The results also suggest that some family member baskets aren’t just reserved for humans. A staggering 41 of the 42 pet-related misnaming incidents involved calling pets by family members’ names or vice versa, rather than mixing up two pets’ names. And most of those incidents involved dogs, specifically.
“Given the scarcity of misnaming episodes involving the names of family pets other than dogs, our data suggest that dogs may be a central part of (at least some) families … as human-like members, whereas cats and other pets, although they may be part of the family, are not categorized as human-like,” the authors wrote in the study.
If you’re about to get defensive on behalf of your cat, whom you very much consider a human-like part of your family, keep in mind that 42 is a small sample size. And the whole study only included about 1700 participants, who were all reporting misnaming episodes remembered from their past—leaving plenty of room for human error. In short, as is so often the case with scientific studies, more research is needed.
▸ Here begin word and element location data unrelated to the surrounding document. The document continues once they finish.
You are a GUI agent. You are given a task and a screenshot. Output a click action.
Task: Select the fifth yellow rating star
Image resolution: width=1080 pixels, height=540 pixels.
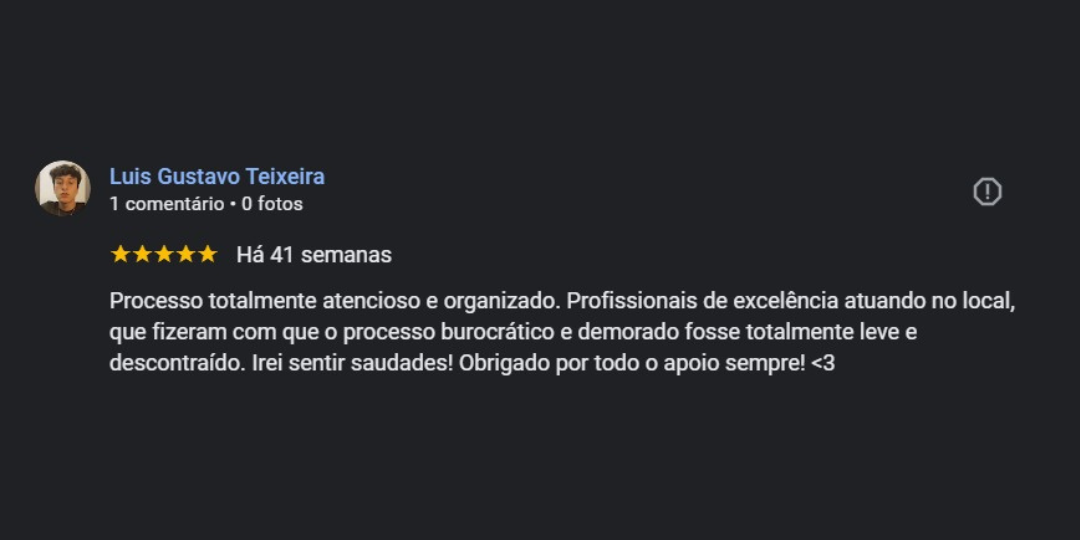[207, 255]
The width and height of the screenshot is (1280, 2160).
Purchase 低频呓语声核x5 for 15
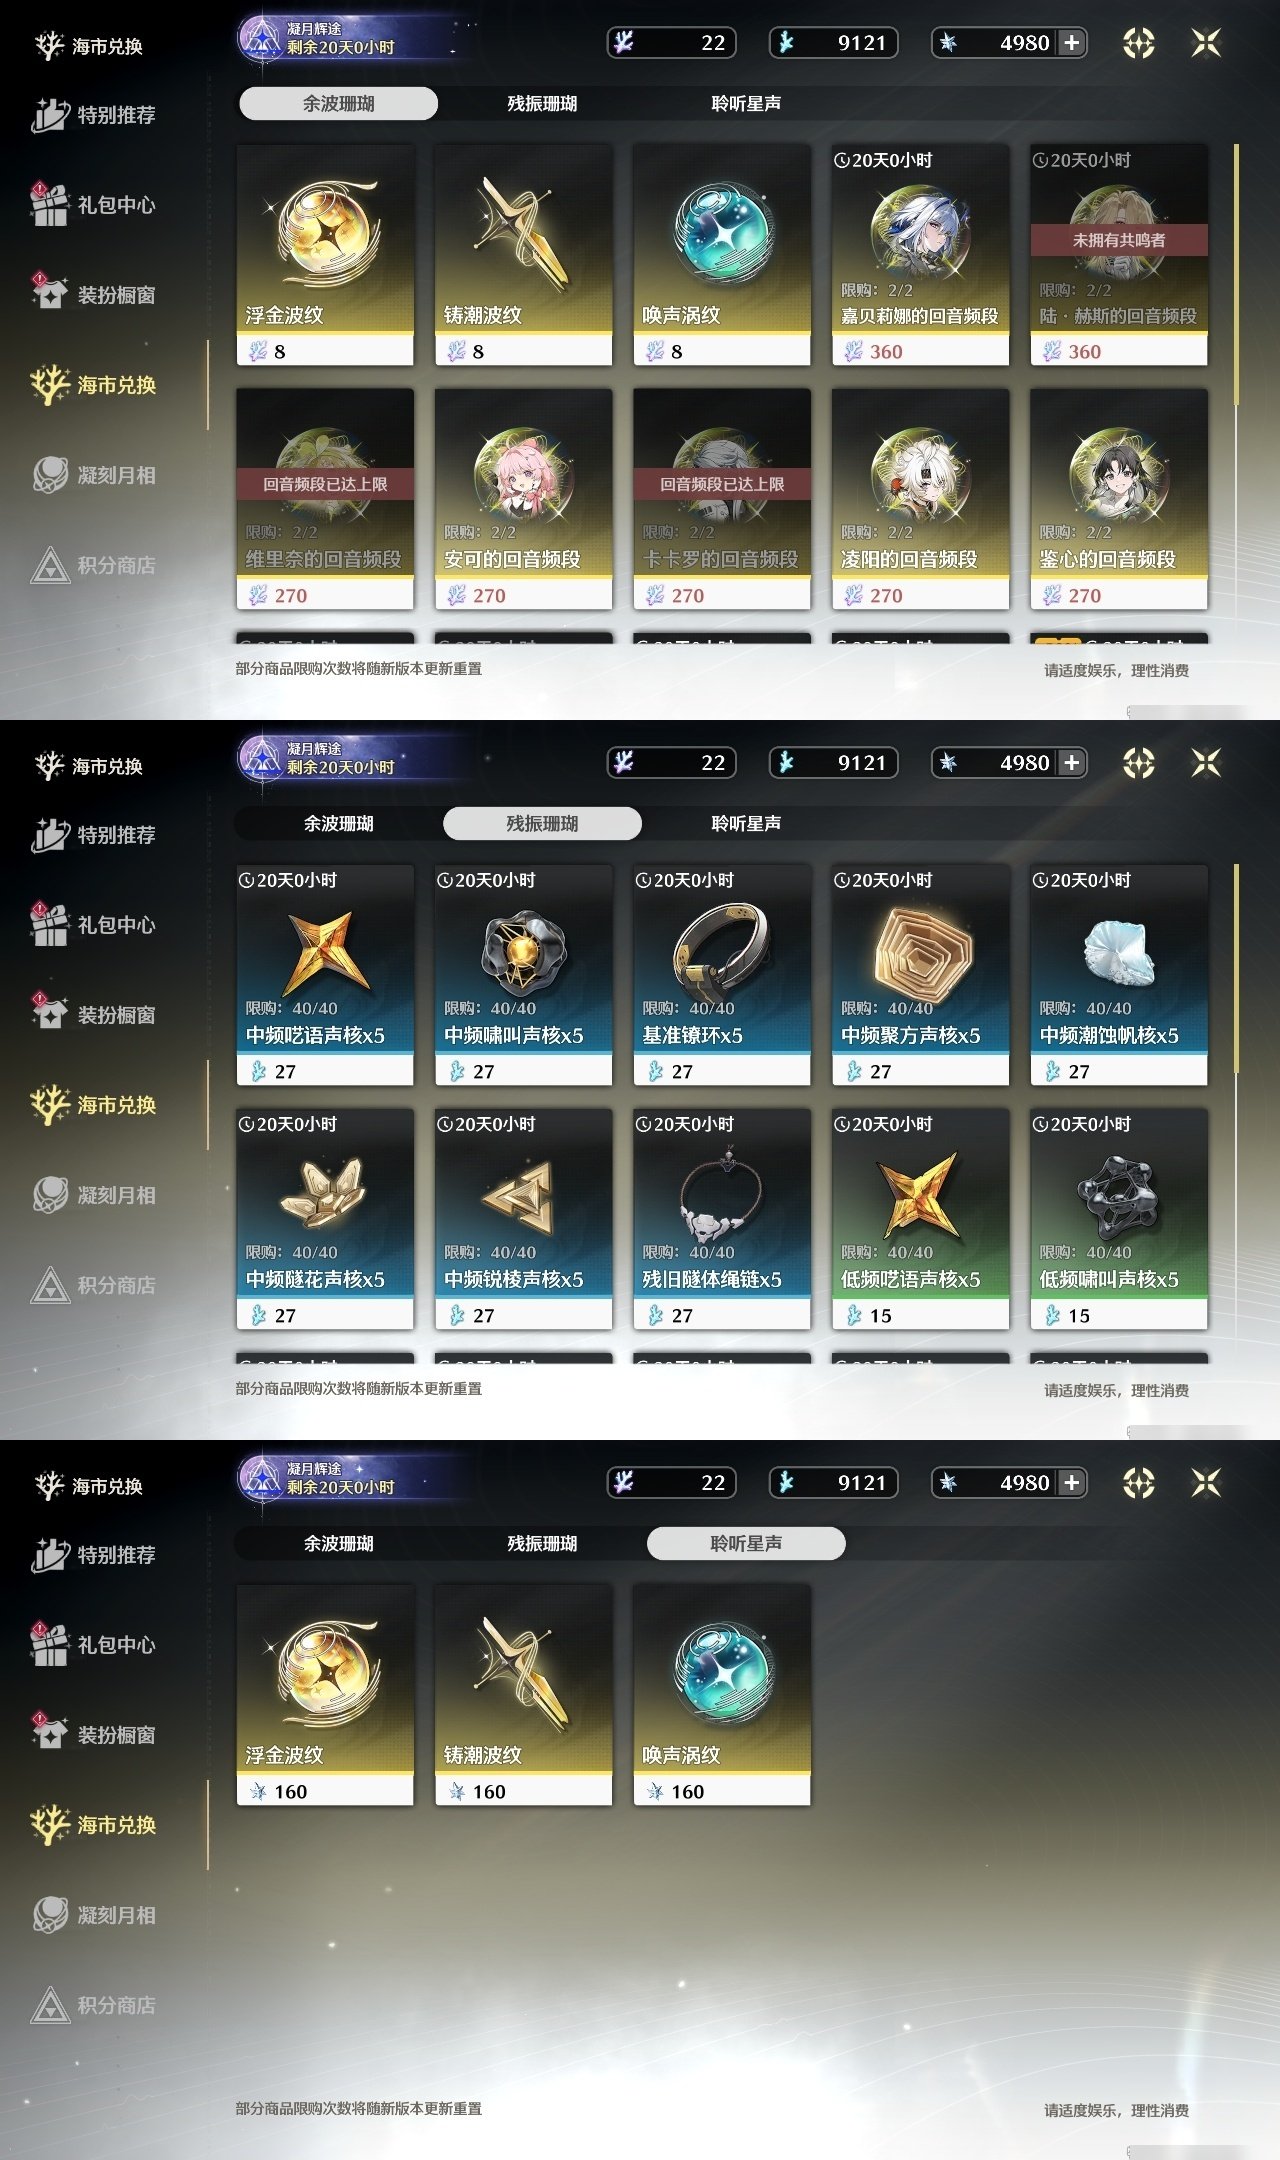[920, 1218]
That said, try not to take it personally if your dad mistakes you for the dog.
—
“i cannot tell what the dickens his name is.”
-william shakespeare
—
Story credits: Quartz Magazine -By Samantha A. Deffler, Christin M. Ogle, Cassidy Fox, and David C. Rubin
Current and former members of the Noetics Laboratory at Duke University
I love this gift
of my very own mini bar
from my very-long-time-big-hearted friends
it fits perfectly into la casita
and so do they.
—
“it is the small things in life which count;
it is the inconsequential leak
which empties the biggest reservoir.”
*charles comiskey
(not me, a reenactor, but we do have similar pj’s and hair)
—
many moons ago
when i lived a very busy life
single-mother, college, 2 jobs
I had family and friends over
to celebrate my daughter’s graduation.
the day started early
somehow everything came together
the party went well
my divorced parents got along
none of the food burnt
the cake turned out
everyone was pretty happy.
as the day wound down
there were just a couple of guests left
who wanted to stay to watch
the very end of a championship basketball game
we expected it would wrap up very quickly.
what are the odds
it broke records and went into triple overtime?
at a certain point
I could no longer stay awake
and tried the usual methods to end the day
yawning, cleaning up, sighing, talking about tomorrow
finally it was so bad
that I put my pajamas on and laid down on the floor
the game continued
the guests continued
at last there was a win and we said our goodbyes.
the next day,
I woke up went to work,
went to my class,
went to my other job
where my friend thanked me for a nice party.
I went on and on about how exhausted I was
due in part to these late guests
who just did not get the hint
that I needed to sleep
no matter what I said or did.
she nodded sympathetically
as I dramatically reenacted the entire end of the night
she listened quietly
until I finally had it out of my system and was done
and then she said,
“beth, that was us.”
epilogue:
we still are good friends and continue to laugh about it all these years later.
I am still not a good late-nighter and have a foggy memory.
—
“the guest who outstays his fellow guests loses his overcoat.”